Top of Data under study

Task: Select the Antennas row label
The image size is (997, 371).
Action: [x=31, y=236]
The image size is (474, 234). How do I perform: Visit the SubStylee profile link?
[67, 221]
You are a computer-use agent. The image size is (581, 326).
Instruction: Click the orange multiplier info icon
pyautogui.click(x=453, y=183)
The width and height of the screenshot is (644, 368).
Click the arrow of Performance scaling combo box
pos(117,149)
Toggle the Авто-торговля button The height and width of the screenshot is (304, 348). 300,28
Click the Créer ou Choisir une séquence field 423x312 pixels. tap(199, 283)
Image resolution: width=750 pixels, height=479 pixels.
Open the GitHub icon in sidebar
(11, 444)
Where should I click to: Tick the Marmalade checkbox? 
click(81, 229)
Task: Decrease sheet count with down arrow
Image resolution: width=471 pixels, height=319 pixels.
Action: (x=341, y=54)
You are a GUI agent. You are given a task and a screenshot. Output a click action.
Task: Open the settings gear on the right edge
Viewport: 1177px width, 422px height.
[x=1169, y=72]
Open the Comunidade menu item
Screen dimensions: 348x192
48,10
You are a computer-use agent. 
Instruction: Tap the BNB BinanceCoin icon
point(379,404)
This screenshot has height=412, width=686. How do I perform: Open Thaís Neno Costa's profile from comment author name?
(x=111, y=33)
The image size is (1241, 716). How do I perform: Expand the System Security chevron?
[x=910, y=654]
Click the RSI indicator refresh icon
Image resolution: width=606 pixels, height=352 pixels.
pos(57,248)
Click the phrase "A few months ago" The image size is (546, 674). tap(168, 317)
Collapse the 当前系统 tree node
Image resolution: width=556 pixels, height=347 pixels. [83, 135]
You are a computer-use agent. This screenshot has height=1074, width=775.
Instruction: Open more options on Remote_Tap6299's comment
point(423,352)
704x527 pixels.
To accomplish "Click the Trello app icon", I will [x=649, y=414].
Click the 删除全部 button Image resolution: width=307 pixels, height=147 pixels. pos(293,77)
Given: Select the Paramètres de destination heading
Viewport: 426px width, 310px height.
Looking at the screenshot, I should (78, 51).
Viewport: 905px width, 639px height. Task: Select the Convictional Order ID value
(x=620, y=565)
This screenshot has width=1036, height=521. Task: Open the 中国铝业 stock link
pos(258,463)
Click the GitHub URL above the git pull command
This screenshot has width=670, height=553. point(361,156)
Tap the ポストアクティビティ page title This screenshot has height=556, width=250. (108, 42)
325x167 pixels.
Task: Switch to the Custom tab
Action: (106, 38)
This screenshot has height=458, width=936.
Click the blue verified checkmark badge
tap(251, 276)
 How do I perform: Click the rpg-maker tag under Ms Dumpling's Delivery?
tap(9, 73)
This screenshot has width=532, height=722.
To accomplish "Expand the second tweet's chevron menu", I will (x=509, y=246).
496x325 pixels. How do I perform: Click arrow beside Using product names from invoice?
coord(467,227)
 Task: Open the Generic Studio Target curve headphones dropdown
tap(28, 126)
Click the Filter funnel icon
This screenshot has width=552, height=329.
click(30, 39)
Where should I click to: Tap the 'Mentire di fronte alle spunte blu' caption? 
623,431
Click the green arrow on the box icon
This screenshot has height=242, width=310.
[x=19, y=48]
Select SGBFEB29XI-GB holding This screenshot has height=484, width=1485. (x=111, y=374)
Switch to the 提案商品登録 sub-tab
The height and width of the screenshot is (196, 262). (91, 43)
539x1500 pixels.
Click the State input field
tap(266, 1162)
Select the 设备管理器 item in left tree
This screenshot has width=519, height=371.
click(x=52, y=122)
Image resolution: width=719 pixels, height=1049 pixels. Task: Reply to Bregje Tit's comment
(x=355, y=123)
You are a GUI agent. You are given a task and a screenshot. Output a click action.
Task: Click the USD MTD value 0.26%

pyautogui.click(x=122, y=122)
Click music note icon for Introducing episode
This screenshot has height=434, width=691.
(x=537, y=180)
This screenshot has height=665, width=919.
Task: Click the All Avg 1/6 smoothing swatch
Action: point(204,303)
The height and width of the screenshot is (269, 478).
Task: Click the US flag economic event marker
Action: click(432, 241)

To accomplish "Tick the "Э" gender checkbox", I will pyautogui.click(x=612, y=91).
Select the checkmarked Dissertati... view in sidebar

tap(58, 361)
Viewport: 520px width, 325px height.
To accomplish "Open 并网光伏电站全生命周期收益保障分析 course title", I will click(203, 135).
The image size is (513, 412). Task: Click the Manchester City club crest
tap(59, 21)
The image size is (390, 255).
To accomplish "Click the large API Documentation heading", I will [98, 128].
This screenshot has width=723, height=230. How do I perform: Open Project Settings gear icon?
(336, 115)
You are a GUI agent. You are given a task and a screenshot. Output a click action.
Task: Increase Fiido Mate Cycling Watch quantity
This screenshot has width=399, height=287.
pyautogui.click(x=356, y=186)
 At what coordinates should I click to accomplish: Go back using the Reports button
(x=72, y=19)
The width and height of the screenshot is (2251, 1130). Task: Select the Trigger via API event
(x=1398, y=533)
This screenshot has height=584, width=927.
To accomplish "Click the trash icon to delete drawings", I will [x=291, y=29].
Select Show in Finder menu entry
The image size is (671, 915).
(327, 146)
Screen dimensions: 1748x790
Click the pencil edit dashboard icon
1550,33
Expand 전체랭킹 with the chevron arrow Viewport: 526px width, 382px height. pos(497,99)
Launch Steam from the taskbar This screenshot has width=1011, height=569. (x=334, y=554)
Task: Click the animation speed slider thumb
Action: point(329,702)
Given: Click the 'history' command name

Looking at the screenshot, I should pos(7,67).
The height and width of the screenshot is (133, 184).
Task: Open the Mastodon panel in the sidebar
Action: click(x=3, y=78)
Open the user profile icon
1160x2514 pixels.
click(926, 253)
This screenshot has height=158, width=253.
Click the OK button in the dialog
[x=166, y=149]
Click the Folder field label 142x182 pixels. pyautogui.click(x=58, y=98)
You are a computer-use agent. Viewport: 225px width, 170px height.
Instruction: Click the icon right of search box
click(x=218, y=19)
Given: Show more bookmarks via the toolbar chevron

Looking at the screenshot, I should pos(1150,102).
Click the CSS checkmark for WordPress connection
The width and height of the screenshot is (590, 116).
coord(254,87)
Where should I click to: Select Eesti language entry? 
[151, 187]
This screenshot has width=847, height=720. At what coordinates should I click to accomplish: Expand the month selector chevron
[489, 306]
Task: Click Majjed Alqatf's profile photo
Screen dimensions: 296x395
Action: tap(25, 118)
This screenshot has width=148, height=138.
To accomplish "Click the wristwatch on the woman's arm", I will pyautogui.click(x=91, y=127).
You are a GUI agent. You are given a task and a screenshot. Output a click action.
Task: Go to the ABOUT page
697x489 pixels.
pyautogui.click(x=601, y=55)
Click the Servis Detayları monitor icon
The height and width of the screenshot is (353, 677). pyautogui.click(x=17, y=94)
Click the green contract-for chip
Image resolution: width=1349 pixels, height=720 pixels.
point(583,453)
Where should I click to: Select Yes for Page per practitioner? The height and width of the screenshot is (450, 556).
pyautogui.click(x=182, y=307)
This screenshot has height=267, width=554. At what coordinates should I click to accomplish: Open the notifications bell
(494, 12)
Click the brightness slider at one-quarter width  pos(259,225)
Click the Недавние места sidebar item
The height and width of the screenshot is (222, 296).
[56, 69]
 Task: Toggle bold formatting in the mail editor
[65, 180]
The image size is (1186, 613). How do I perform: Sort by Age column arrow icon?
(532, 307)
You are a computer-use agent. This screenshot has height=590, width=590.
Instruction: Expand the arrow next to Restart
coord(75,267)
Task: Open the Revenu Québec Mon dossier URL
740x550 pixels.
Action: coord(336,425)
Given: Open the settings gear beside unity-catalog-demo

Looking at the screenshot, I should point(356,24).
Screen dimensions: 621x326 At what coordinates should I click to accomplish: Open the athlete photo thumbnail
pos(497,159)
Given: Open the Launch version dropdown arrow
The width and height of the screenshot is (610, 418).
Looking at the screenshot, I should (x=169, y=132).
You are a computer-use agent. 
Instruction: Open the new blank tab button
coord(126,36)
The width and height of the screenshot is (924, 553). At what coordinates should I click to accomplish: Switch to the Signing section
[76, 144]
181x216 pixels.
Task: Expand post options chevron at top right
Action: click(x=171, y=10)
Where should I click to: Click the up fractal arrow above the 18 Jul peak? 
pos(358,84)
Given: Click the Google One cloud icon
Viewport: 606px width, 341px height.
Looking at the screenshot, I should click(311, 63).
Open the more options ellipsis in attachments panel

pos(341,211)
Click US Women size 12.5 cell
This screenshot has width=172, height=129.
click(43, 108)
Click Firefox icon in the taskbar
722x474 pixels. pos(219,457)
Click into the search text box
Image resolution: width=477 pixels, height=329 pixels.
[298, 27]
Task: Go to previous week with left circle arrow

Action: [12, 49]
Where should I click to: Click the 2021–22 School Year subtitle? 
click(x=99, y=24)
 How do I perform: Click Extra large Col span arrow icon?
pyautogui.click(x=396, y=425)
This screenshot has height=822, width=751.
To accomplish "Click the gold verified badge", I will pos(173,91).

Bottom of Data under study

• [What is needed]
Give back, word for word, only the lines from the one containing "Task: Go to previous" through the closing line of the entries.

• [Exercise solution]
Task: Go to previous week with left circle arrow

Action: [12, 49]
Where should I click to: Click the 2021–22 School Year subtitle? 
click(x=99, y=24)
 How do I perform: Click Extra large Col span arrow icon?
pyautogui.click(x=396, y=425)
This screenshot has height=822, width=751.
To accomplish "Click the gold verified badge", I will pos(173,91).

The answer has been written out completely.